Silas's eyes went wide. "Lucian! Move!"

From the gallery, the Marquis stood up, his hand reaching for the railing.

Lucian looked at the drone. In his mind, time slowed to a crawl, a relic of his life as a Sword Saint. He saw every rotation of the blades. He saw the exact angle of the impact.

He knew that a simple two-inch shift to the left would let the machine whistle past him harmlessly.

He didn't move.

He looked at the incoming death with a terrifyingly calm curiosity. He felt no fear, no adrenaline. He only felt a flicker of hope. 'Is this it? Is the universe finally letting me go?'

He felt Lily's hand on his sleeve, her small body standing directly in the path the drone would take if it missed him. So he had no choice but to push her out of the way.

*Crash!

The sound of metal hitting bone and flesh was sickeningly loud in the quiet hall. Lucian was thrown backward, his body skidding across the floor. The drone shattered against his shoulder, its broken blades biting deep into his arm before the safety overrides finally cut the power.

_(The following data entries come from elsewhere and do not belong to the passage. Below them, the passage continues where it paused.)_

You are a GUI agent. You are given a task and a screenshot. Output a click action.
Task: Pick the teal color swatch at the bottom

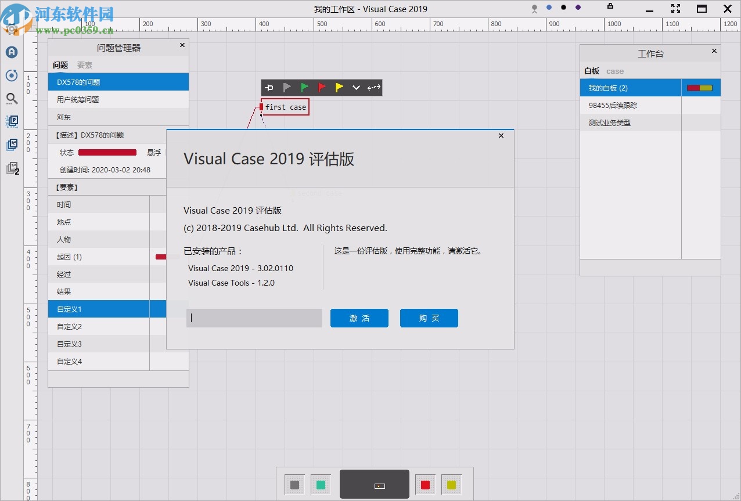click(321, 485)
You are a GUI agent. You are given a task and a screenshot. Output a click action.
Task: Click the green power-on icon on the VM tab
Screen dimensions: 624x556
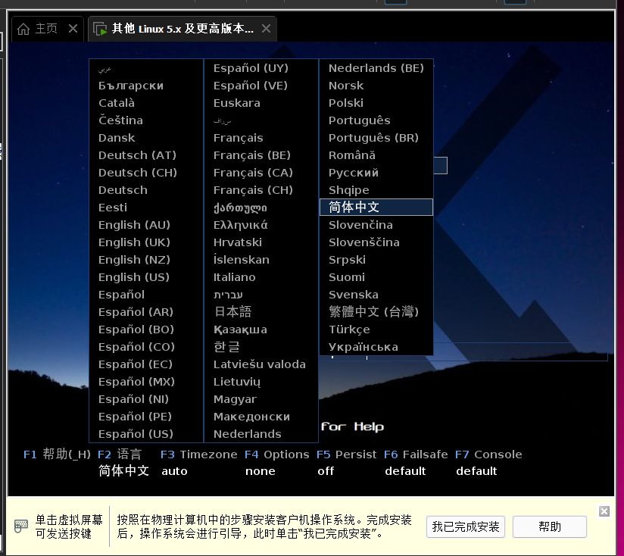click(x=100, y=28)
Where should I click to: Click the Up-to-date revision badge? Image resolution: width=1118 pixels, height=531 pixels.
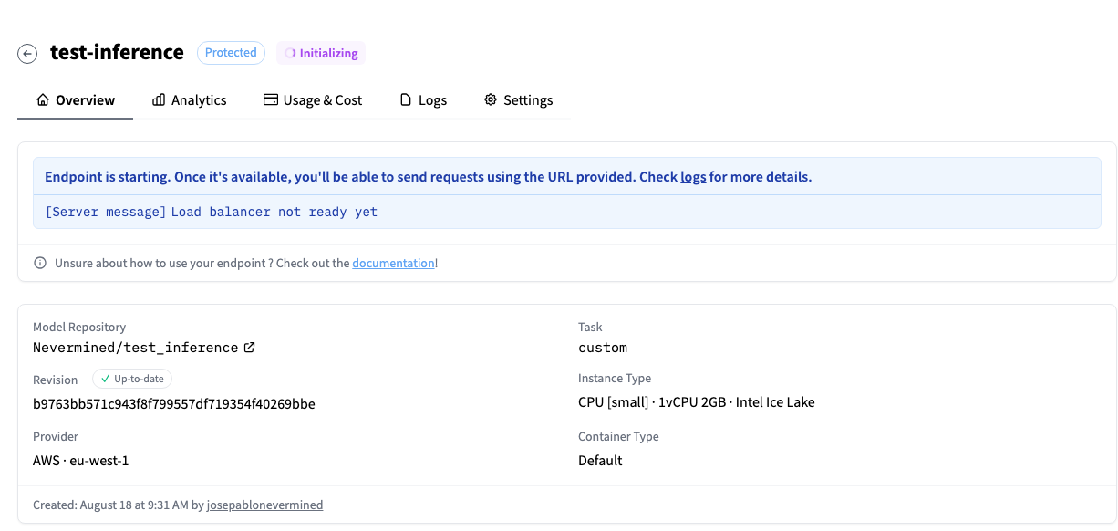point(132,379)
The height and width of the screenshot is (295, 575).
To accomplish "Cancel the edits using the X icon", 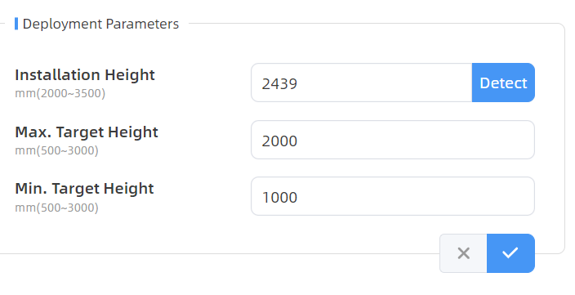I will pos(464,253).
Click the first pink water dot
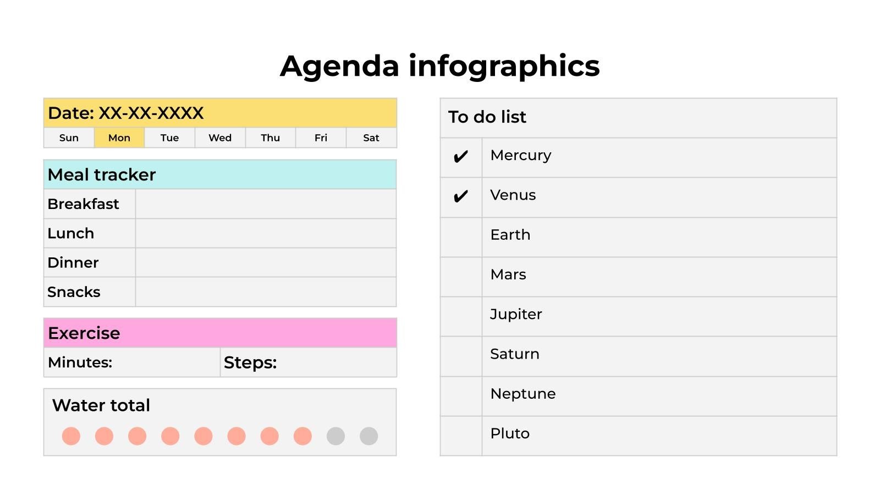Image resolution: width=880 pixels, height=495 pixels. click(71, 436)
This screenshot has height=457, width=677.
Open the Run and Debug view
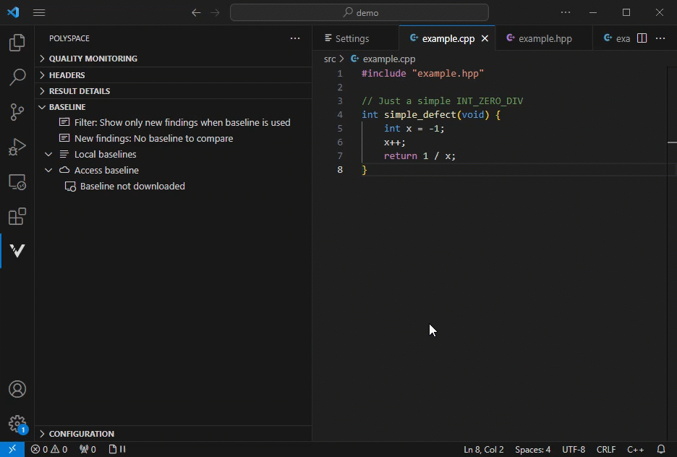pyautogui.click(x=17, y=147)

"Lucian!" Silas roared, dropping his practice sword and sprinting across the room.

The Marquis was already vaulting over the gallery railing, his face a mask of horror.

Lucian lay on the floor, the cold tile soaking up the warm, dark blood spreading from his shoulder. He looked up at the ceiling lights, his vision blurring. He felt the pain, sharp and insistent, but beneath it, there was only a profound disappointment.

'I'm still breathing. Why am I still breathing?'

Silas reached him first, dropping to his knees. He grabbed Lucian by the collar of his shirt, his face flushed with a mixture of panic and fury.

"What is wrong with you?!" Silas screamed, his voice cracking. "I saw you! You were looking right at it! You didn't even flinch! Why didn't you dodge, you idiot?! You could have died! You pushed Lily away so why!?"

Lucian looked at Silas, his golden-flecked eyes dazed. He didn't have the strength to explain that death was exactly what he was waiting for.

"Brother..."

A small, shaking voice broke the tension. Lily crawled from behind Lucian, her face pale and her eyes filled with tears. She looked at the blood on his shirt and then at Silas, her lower lip trembling.

"He... he didn't move because of me," she sobbed, clutching Lucian's uninjured hand. "He was standing right in front of me. If he didn't pushed me... it would have also hit me. He saved me, Silas! He saved me!"

The silence that followed was absolute.

Silas's grip on Lucian's collar loosened. He looked from his bloodied brother to the terrified child, his brain struggling to reconcile the "Trash of the Thorne family" with the man who had just stood as a living shield for his sister.

The Marquis reached them, his footsteps heavy. He looked down at Lucian, his eyes searching his son's empty expression. He didn't see a hero. He didn't see a tyrant. He saw a man who had looked at a lethal strike and didn't care enough to step out of its way.

"Hans!" the Marquis bellowed, his voice shaking with a rare emotion. "Get the medical team! Now!"

Lucian closed his eyes, the sound of the frantic voices fading into the background. He didn't care about the hero's label they were pinning on him.

He only cared that his shoulder hurt, the room was too loud, and he was still, unfortunately, very much alive.